**What is required**. Please rewrite these rows, substituting "motion" for "proposal" and changing nothing else, and leave the pictures out of your answer.

**Records provided**.
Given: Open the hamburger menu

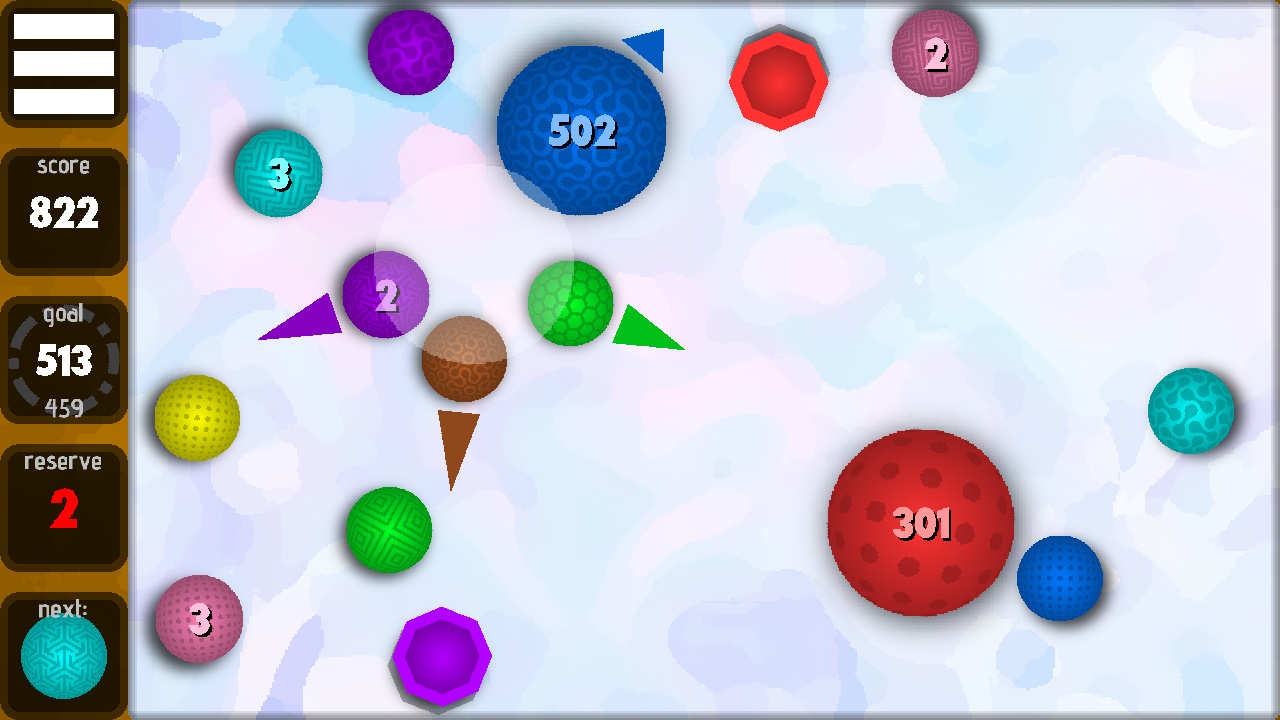Looking at the screenshot, I should 64,63.
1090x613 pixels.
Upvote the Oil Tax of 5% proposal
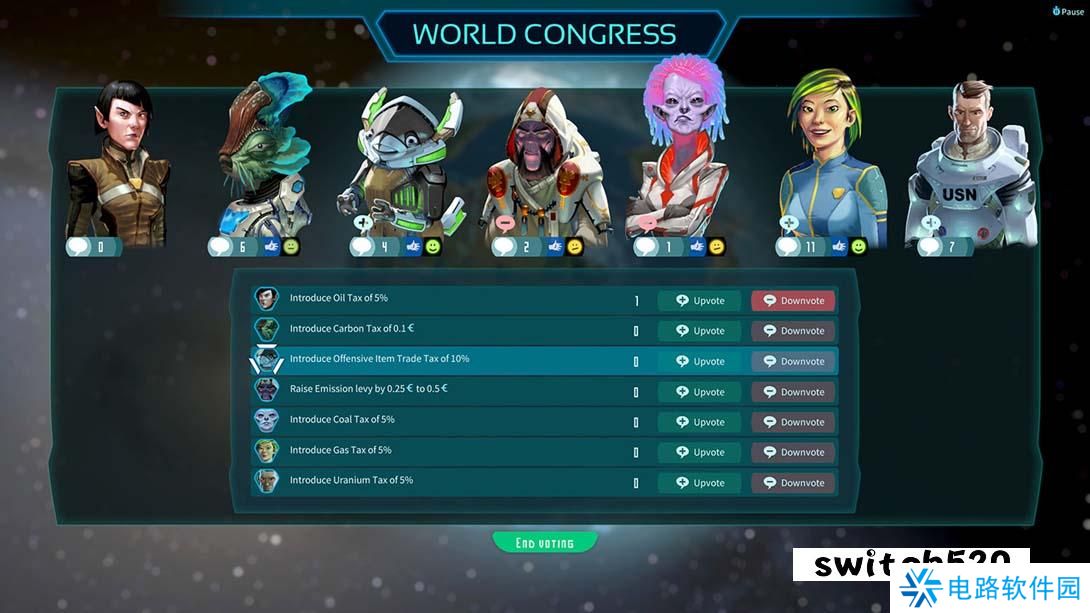pyautogui.click(x=699, y=300)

**Task result**.
Given: Open the hamburger menu

Looking at the screenshot, I should 64,63.
1090x613 pixels.
Upvote the Oil Tax of 5% motion
pyautogui.click(x=699, y=300)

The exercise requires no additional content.